As for the new safeguard of a hearing in the trial court, Justice Werdegar noted: "In suggestive Palma notice situations, the court of appeal, not the supposedly mistaken trial court, is the true decision maker. Consequently, the opportunity to be heard in the trial court may prove illusory. Rare ... is a trial court that would adhere to its initial ruling in the face of a court of appeal's written assessment that it was patently wrong." (Brown, 47 Cal. 4th at p. 1254.)
Justice Werdegar may have the better of this argument. Judges and juries are admonished not to decide cases until they have heard the whole story. (See CACI No. 100 (2009) ("Do not form or express an opinion about this case while the trial is going on. You must not decide . . . until after you have heard all the evidence. ..."); and Webber v. Webber, 33 Cal. 2d 153, 158 (1948) ("A trial judge should not prejudge the issues but should keep an open mind until all of the evidence is presented. ...").) Consistent with this principle, court rulings - including tentative opinions - should be issued only after both sides have been heard.

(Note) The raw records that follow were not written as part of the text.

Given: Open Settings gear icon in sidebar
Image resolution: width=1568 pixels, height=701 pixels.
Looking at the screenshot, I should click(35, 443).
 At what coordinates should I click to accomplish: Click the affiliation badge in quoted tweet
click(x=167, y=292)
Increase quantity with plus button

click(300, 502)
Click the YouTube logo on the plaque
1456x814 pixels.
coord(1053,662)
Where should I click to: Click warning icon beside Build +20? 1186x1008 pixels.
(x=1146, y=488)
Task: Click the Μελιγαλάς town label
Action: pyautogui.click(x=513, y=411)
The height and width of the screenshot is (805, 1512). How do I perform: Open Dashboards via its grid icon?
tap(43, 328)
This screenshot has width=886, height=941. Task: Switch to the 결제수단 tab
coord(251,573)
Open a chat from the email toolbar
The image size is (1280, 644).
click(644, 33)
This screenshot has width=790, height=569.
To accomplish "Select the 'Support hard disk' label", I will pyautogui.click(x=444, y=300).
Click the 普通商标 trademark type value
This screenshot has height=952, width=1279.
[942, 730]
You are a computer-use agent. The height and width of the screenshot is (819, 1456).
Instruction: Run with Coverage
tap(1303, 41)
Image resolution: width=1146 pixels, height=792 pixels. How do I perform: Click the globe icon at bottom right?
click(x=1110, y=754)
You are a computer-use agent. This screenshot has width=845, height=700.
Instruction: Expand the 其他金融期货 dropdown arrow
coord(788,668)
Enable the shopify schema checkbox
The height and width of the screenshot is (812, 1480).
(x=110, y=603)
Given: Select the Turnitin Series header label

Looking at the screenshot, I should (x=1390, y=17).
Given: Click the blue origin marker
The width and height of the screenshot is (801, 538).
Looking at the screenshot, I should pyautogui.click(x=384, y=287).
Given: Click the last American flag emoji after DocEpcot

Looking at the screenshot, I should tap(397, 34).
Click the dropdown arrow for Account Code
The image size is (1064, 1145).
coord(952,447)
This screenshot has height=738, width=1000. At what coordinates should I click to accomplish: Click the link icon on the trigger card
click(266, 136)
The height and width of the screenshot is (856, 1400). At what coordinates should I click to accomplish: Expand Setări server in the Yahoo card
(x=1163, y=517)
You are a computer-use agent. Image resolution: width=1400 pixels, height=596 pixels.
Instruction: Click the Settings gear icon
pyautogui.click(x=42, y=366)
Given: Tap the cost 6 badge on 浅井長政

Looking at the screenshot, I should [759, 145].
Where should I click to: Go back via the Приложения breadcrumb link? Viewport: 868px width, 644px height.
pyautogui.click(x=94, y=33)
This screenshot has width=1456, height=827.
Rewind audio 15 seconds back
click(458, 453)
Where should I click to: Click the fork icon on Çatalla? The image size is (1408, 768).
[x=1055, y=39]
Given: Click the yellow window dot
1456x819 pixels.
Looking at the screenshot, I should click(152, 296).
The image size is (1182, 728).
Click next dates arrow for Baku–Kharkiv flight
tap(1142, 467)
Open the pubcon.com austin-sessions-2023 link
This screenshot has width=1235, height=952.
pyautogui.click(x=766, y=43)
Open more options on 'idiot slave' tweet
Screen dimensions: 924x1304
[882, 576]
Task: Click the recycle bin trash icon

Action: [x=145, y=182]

The Brown decision alters the traditional process by permitting an appellate court to issue an opinion that effectively decides the case without hearing from both sides?in essence a prejudgment of the proceedings. Though the trial court is not bound to comply with a suggestive Palma notice and must now hold a hearing before it takes action, few trial courts will ignore the thrust of such a notice. Indeed, when they issue suggestive Palma notices, appellate justices are telling the trial court: "You are wrong. We've written this opinion explaining why you are wrong. And we are giving you an opportunity to correct your error." A suggestive Palma notice also sends an implicit, but unmistakable message: "If you don't correct your error, we will have to use more of our precious time to do it for you."
The Brown decision is now the law of California until either the state Supreme Court modifies the Palma procedure further or the Legislature intervenes. Some modification should be considered. The party opposing writ relief should have a chance to argue its case to the appellate court in the first instance - before that court issues any communication on the merits. After all, the opportunity to be heard, which is at the heart of due process, "is an opportunity which must be granted at a meaningful time and in a meaningful manner." (Armstrong v. Manzo, 380 U.S. 545, 552 (1965).) The most meaningful time to be heard is before, not after, a court has come to a determination on the merits.
David M. Axelrad is a partner at Horvitz & Levy in Encino, where he specializes in appellate litigation.